Frosty stepped forward, running his hand over the door handle and along the hinges. Ice formed where it passed, melting into water with a soft hiss. With a gentle push, the door swung open.
The concrete stairs were burnt yellow and warped. The steel safety rail glowed a dull red, practically humming from heat. Jessica slowly approached the first few steps and peered up the staircase. She focused her senses, probing, listening, her body taut and ready to fight. No sound found her ears, no movement met her sight. She glanced towards Seeker, who gave her a nod.
Jessica hefted her rifle with one hand, and flashed a series of hand-signals with the other.
All clear, move out.
Seeker and Stratus stepped out of the stairwell as the rest of the squad moved upwards. They took it methodically, each step filled with caution, and every floor greeted with utmost paranoia. Even so, they advanced far faster than Jessica was comfortable with.
She spared twenty seconds to clear the second floor entrance, then Valiant and Wisp split off to search. Frosty stuck to her shoulder as she made her way up to the third floor. The building was not tall, but it was quite long and they were running out of time. Her squadmates checked in every few seconds, staying in constant contact as they cleared their respective floors.

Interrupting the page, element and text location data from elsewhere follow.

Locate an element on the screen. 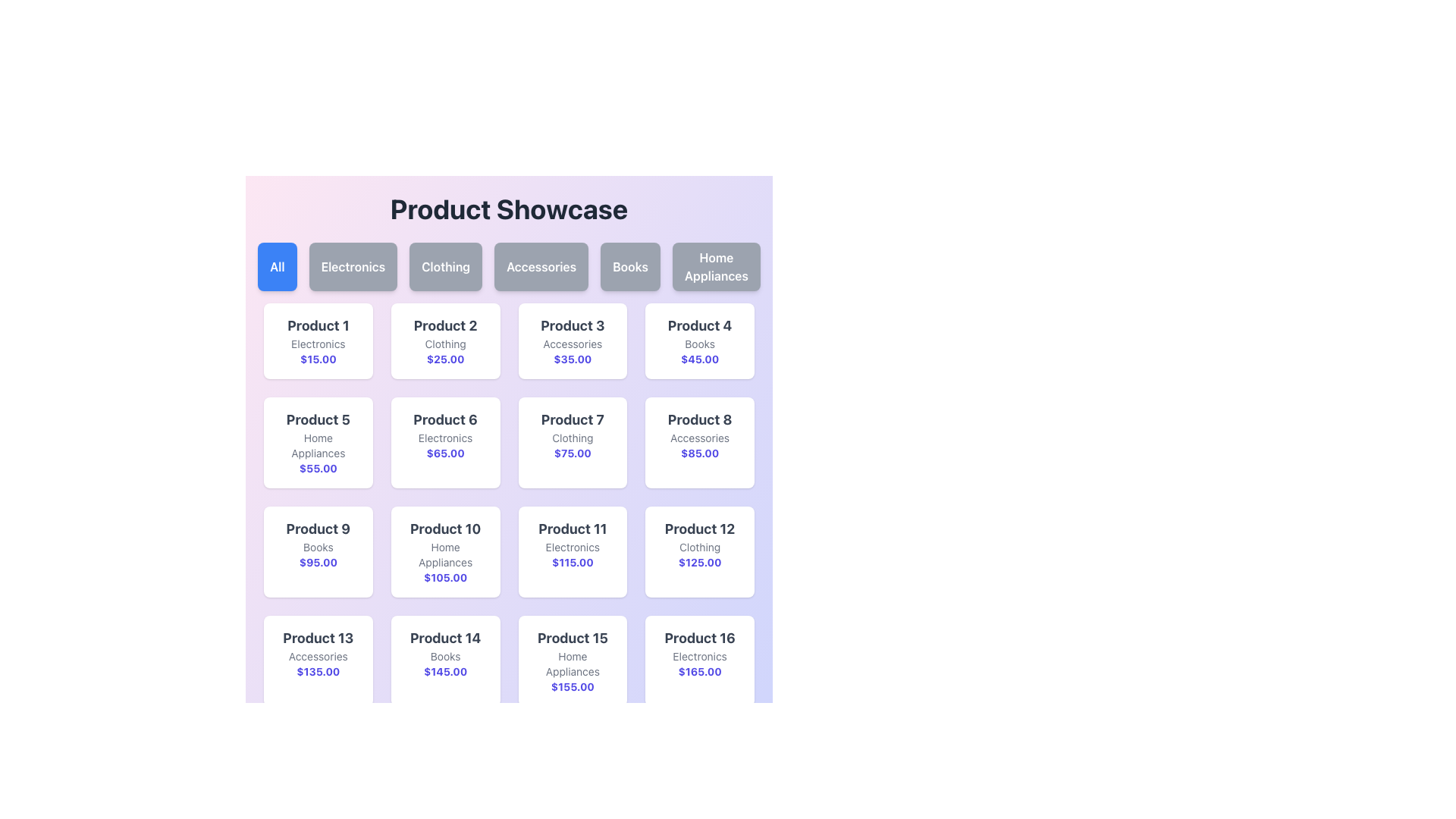 The width and height of the screenshot is (1456, 819). the 'Home Appliances' text label located in the 15th product card beneath 'Product 15' and above '$155.00' is located at coordinates (572, 663).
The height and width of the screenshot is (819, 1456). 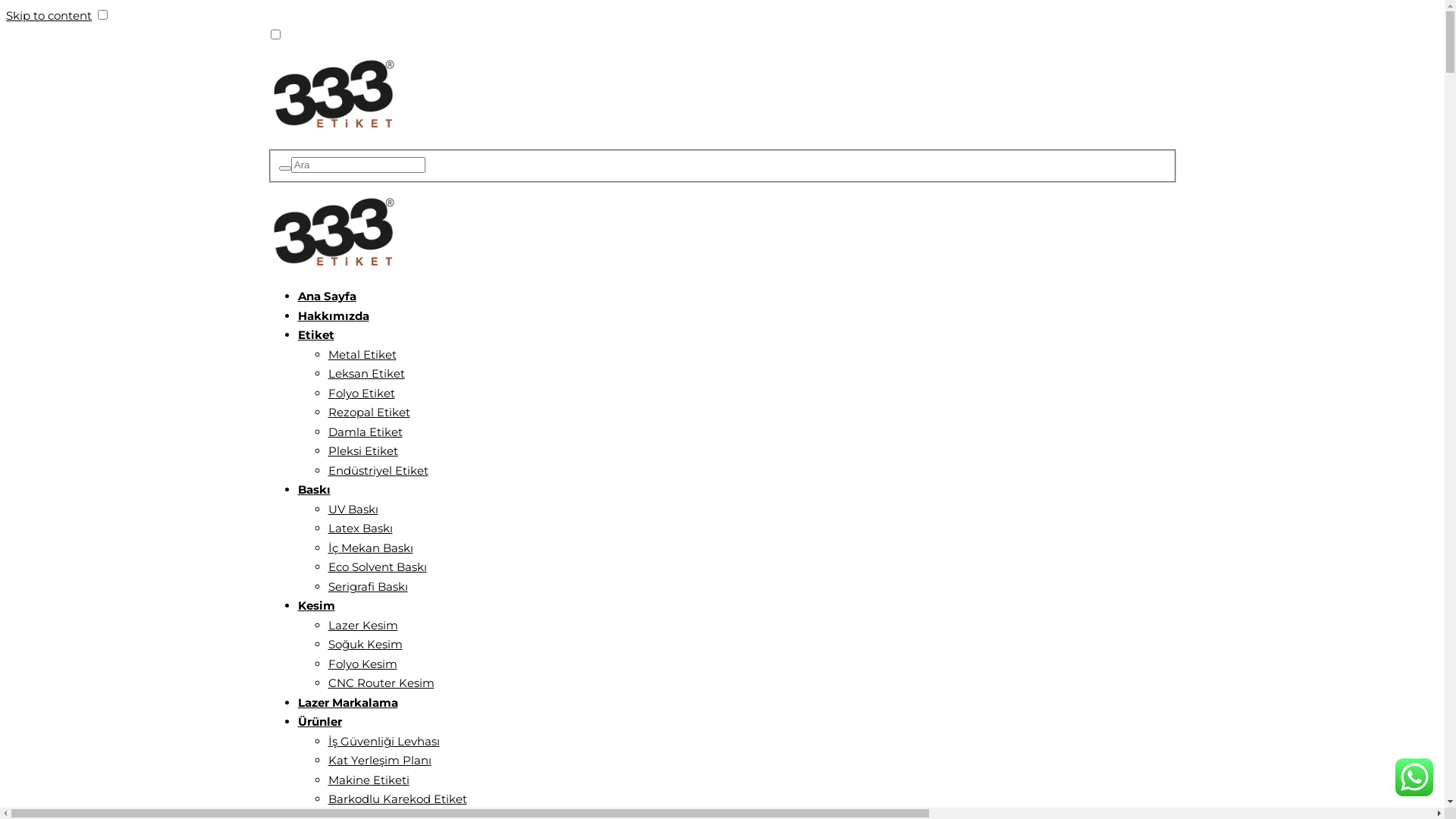 What do you see at coordinates (325, 296) in the screenshot?
I see `'Ana Sayfa'` at bounding box center [325, 296].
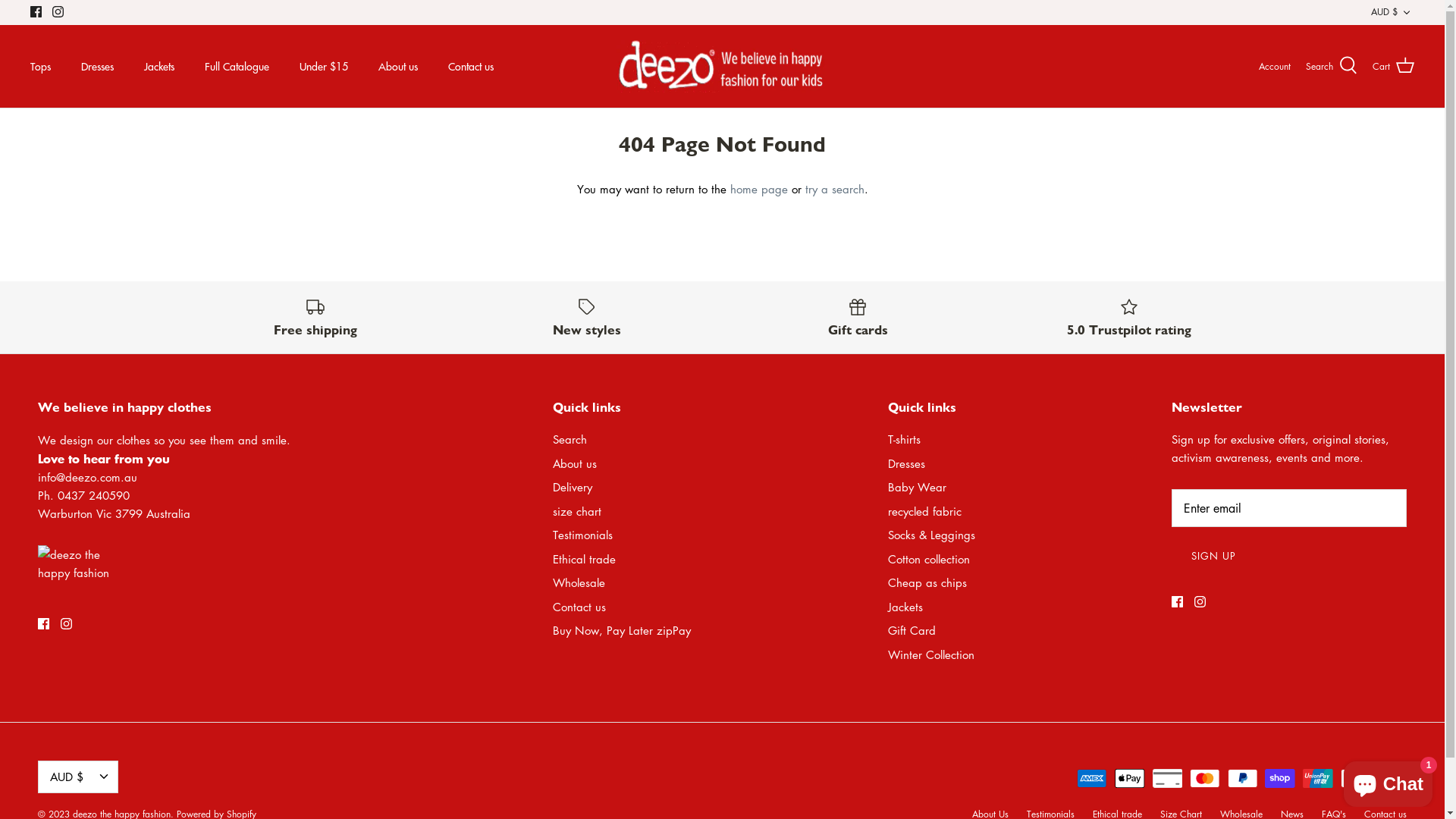  I want to click on 'Cheap as chips', so click(927, 581).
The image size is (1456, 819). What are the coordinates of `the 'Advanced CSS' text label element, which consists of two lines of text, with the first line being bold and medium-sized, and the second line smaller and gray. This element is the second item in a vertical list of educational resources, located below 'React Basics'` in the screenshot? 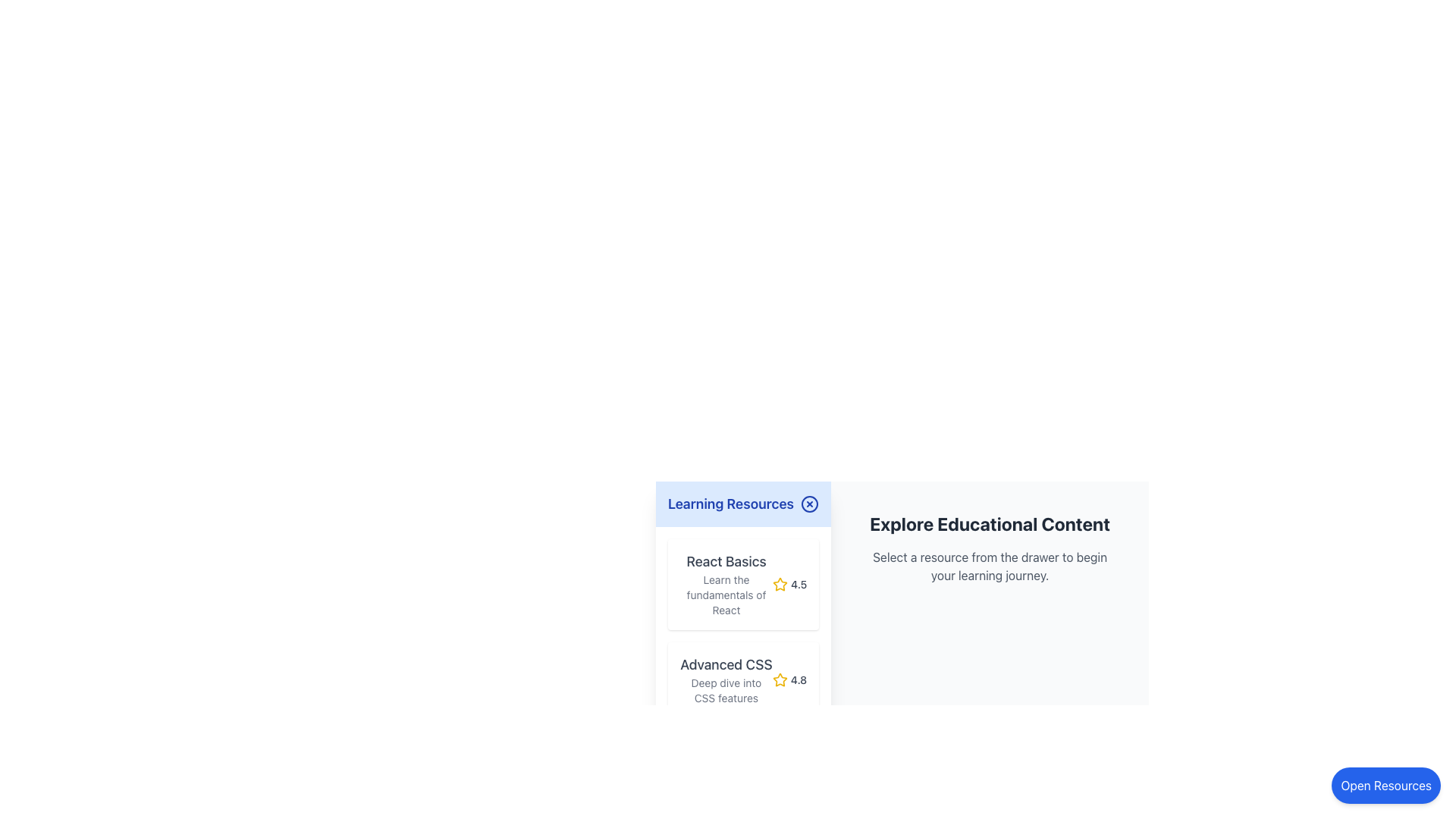 It's located at (725, 679).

She approached the final door at the top of the staircase. Frosty cooled the handle, and Jessica swung it open. The first thing that hit her was the stench. Even through the oxygen filter built into her mask, she could smell cooking flesh. She moved quickly, flashing a follow signal to Frosty. She followed the scent of burning pork down a blackened hallway, past half a dozen burnt out meeting rooms and a pair of elevator doors.
Jessica could hear voices coming from the end of the hallway, urgent, angry, and arguing. A body lay outside a nearby conference room, covered in blood but otherwise intact. She slowed at the sight, cautiously clicking on her comms.